Tahun 2002 saya pernah menulis "Cina absen dalam pelajaran sejarah" (Koran Tempo, 2 Februari 2002). Memang ada kesulitan untuk menempatkan Tionghoa dalam sejarah Indonesia karena tidak ada kerajaan yang dapat diberi label Tionghoa, seperti halnya Hindu, Buddha, dan Islam.
Masalah China timbul pada masa kolonial karena politik segregasi yang dilakukan pihak Belanda.
Di Kalimantan Barat pernah ada kongsi penambang emas, tetapi itu bukan kerajaan. Berbeda dengan kebanyakan etnik lain, orang Tionghoa tersebar di Indonesia tanpa ada provinsi "asal" (misal Minangkabau dari Sumatera Barat, Sunda dari Jawa Barat, dan Bugis dari Sulawesi Selatan). Padahal, Denys Lombard menulis terdapat empat nebula (megabudaya) yang memengarui peradaban Nusantara, yaitu nebula yang berasal dari India, Arab, Tiongkok, dan Eropa.

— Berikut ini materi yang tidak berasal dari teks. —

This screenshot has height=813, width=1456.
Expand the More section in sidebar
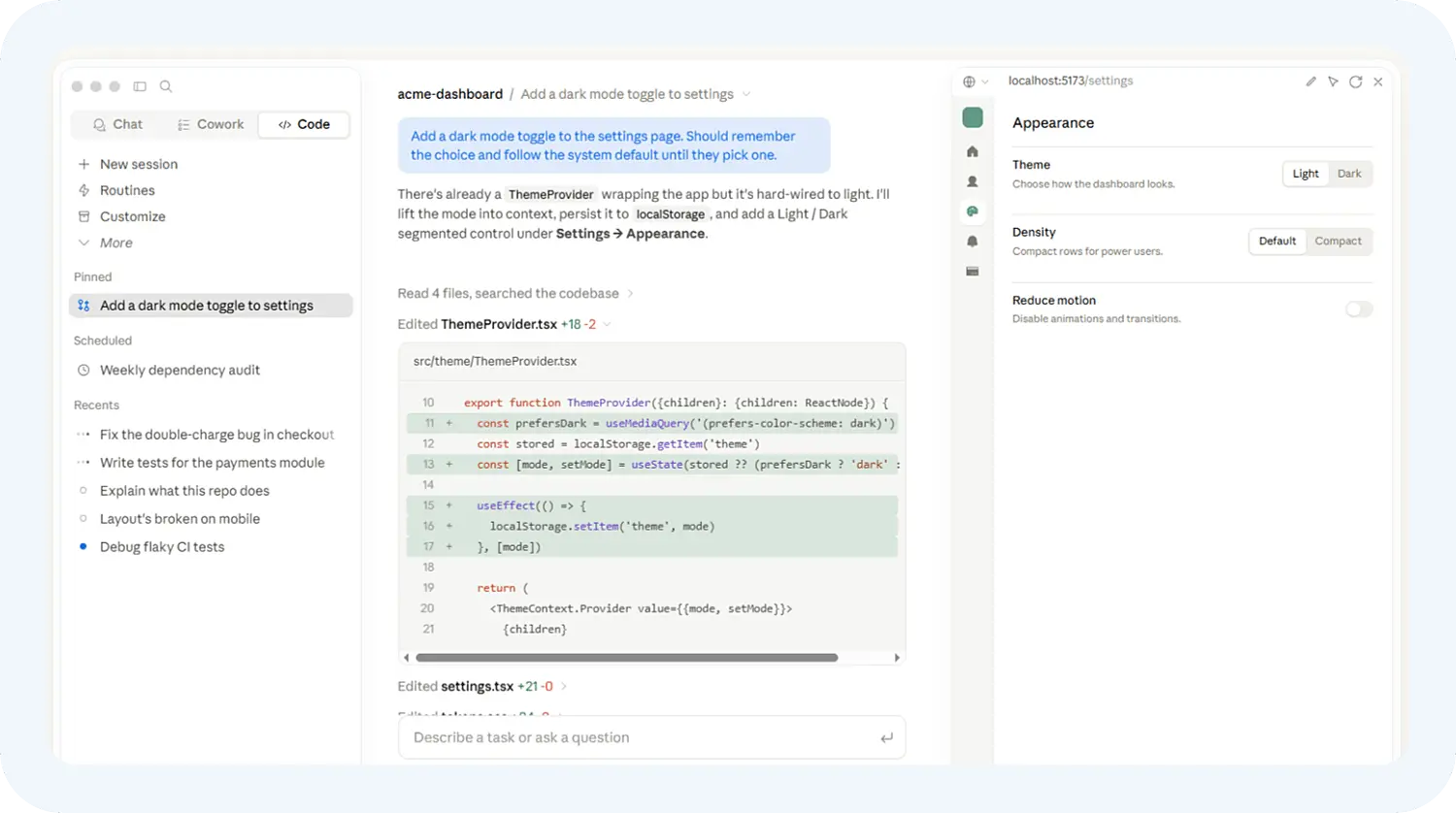(116, 243)
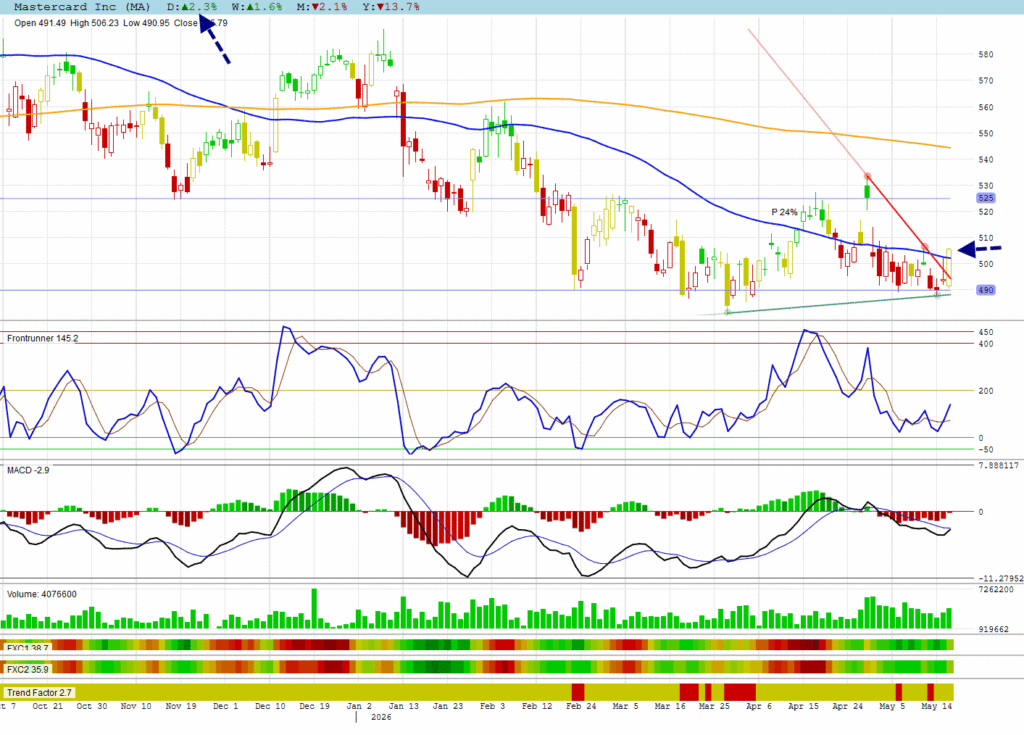This screenshot has height=735, width=1024.
Task: Click the MACD -2.9 indicator label
Action: (x=28, y=470)
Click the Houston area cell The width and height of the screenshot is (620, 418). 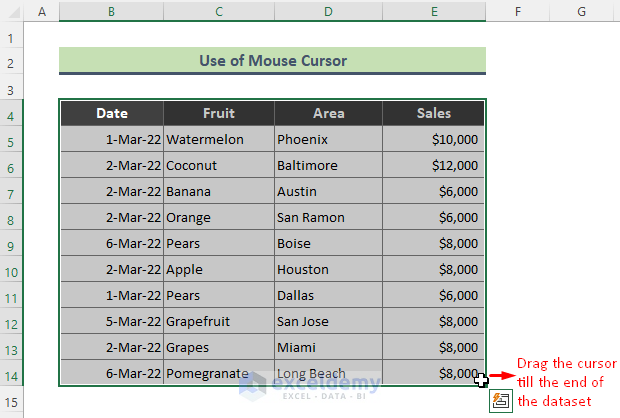coord(328,270)
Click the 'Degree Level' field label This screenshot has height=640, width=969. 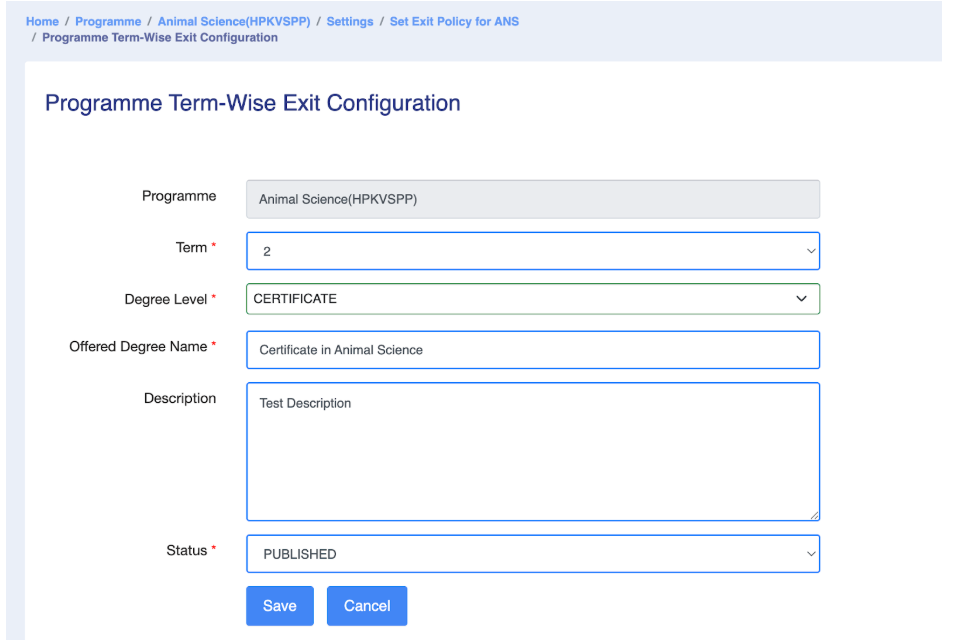click(166, 299)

"Masalah Cina" timbul pada masa kolonial karena politik segregasi yang dilakukan pihak Belanda. Terdapat tiga golongan warganegara: Eropa, Timur Asing (termasuk Tionghoa) daninlander.
Sejak tahun 1955 telah dilakukan perundingan mengenai masalah dwikenegaraan dengan pihak RRC yang diselesaikan secara bertahap. Setelah Indonesia merdeka, sudah terdapat penggantian beberapa kali peraturan perundang-undangan mengenai kewarganegaraan dan kependudukan yang akhirnya berimplikasi positif bagi etnik Tionghoa.
Puncaknya adalah amendemen UUD 1945 awal reformasi yang menghilangkan kata "asli", seorang menjadi warga negara Indonesia berdasar kelahiran, bukan keturunan. Menurut sejarawan UGM, Bambang Purwanto, amendemen ini sebetulnya dapat dilihat sebagai upaya dekolonisasi (menghapus warisan kolonial) dalam bidang kewarganegaraan.
Sejak 1998 telah terbit banyak buku tentang Tionghoa di Indonesia, di antaranya Tionghoa dalam Keindonesiaan yang diterbitkan Yayasan Nabil tahun 2014. Ada tulisan panjang Leo Suryadinata dalam buku Indonesia Dalam Arus Sejarah. Tinggal sekarang memasukkannya dalam kurikulum sejarah. Tujuannya adalah mengenalkan berbagai etnik yang ada di Indonesia, termasuk etnik Tionghoa, kepada pelajar.
Bila sudah saling mengenal dengan baik, mereka tidak lagi jadi target apabila terjadi kerusuhan/penjarahan massal. Di antara beragam etnik terdapat kesetaraan sebagai warga negara. Selain itu, terjalin pula hubungan baik yang saling menghargai dan memiliki solidaritas karena sudah sama-sama berjuang merebut dan mengisi kemerdekaan. Kebersamaan dalam keragaman etnik ini yang diperlukan menghadapi masalah bangsa sekarang dan masa depan.